12.4. Procedure for Exercising Rights. Requests regarding the exercise of rights under the Law of Ukraine are sent to the contact details specified in Section 14. The Company considers such requests within the time limits provided by the Law, namely — no later than 30 (thirty) calendar days from the date of receipt of the request, unless another period is provided by Ukrainian law for a specific category of requests. In case of refusal to satisfy the request, the Company provides a motivated written response indicating the grounds for refusal.

12.5. Registration of the Personal Data Base. In accordance with the Law of Ukraine "On Personal Data Protection", the Company, as a foreign owner of a personal data base processing data of Ukrainian subjects, takes measures to ensure compliance with the requirements of the Law, in particular regarding notifying data subjects about the processing of their personal data and the bases for such processing.

12.6. Language of the Document. This Policy is drawn up in English as the primary language. The Ukrainian version is an official translation. In the event of any conflict between the English and Ukrainian versions of the Policy, the English version shall prevail.

13. CHANGES TO THE POLICY

13.1. We reserve the right to update this Policy. We will notify you of material changes by:

• posting the updated Policy on the Website indicating the new effective date;
• sending a notification to your email address (for registered Users) — no later than 30 days before the entry into force of changes that significantly affect the data processing or your rights.

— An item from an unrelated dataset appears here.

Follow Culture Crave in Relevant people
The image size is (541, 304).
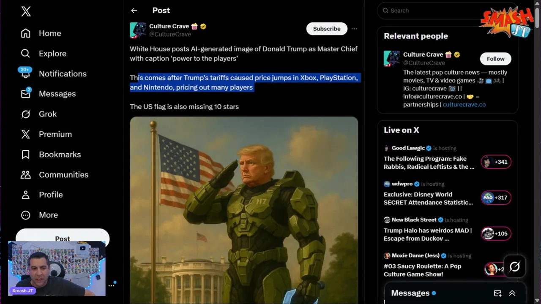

13.2. If new terms of data processing require your separate consent (for example, new purposes of processing), we will request such consent in accordance with the established procedure.

13.3. Continued use of the Website after the entry into force of changes that do not require separate consent means their acceptance.

14. CONTACT INFORMATION

14.1. For all questions related to the processing of personal data and the exercise of your rights, please contact the Company:

15. GOVERNING LAW AND DISPUTE RESOLUTION

15.1. This Policy is governed by and construed in accordance with the laws of England and Wales.

15.2. For data subjects located in EU Member States, the provisions of the EU GDPR and the relevant national law of the EU Member State also apply.

15.3. For data subjects residing or located in Ukraine, the provisions of the Law of Ukraine "On Personal Data Protection" of 1 June 2010 also apply to the extent that they do not conflict with this Policy. In the event of a conflict of laws, priority shall be given to the legislation that affords the data subject a greater degree of protection.

15.4. All disputes arising in connection with this Policy shall be subject to the jurisdiction of the courts of England and Wales, unless otherwise required by mandatory provisions of EU law, Ukrainian law or the law of the User's country of habitual residence. Data subjects from Ukraine retain the right to apply to the courts of Ukraine or to the Ukrainian Parliament Commissioner for Human Rights in the manner prescribed by the Law.

16. FINAL PROVISIONS

16.1. The invalidity of any individual provision of this Policy shall not affect the validity of the remaining provisions or of this Policy as a whole.

16.2. This Policy is a public document. The current version is always published on the Website.

16.3. This Policy enters into force on 18 May 2026.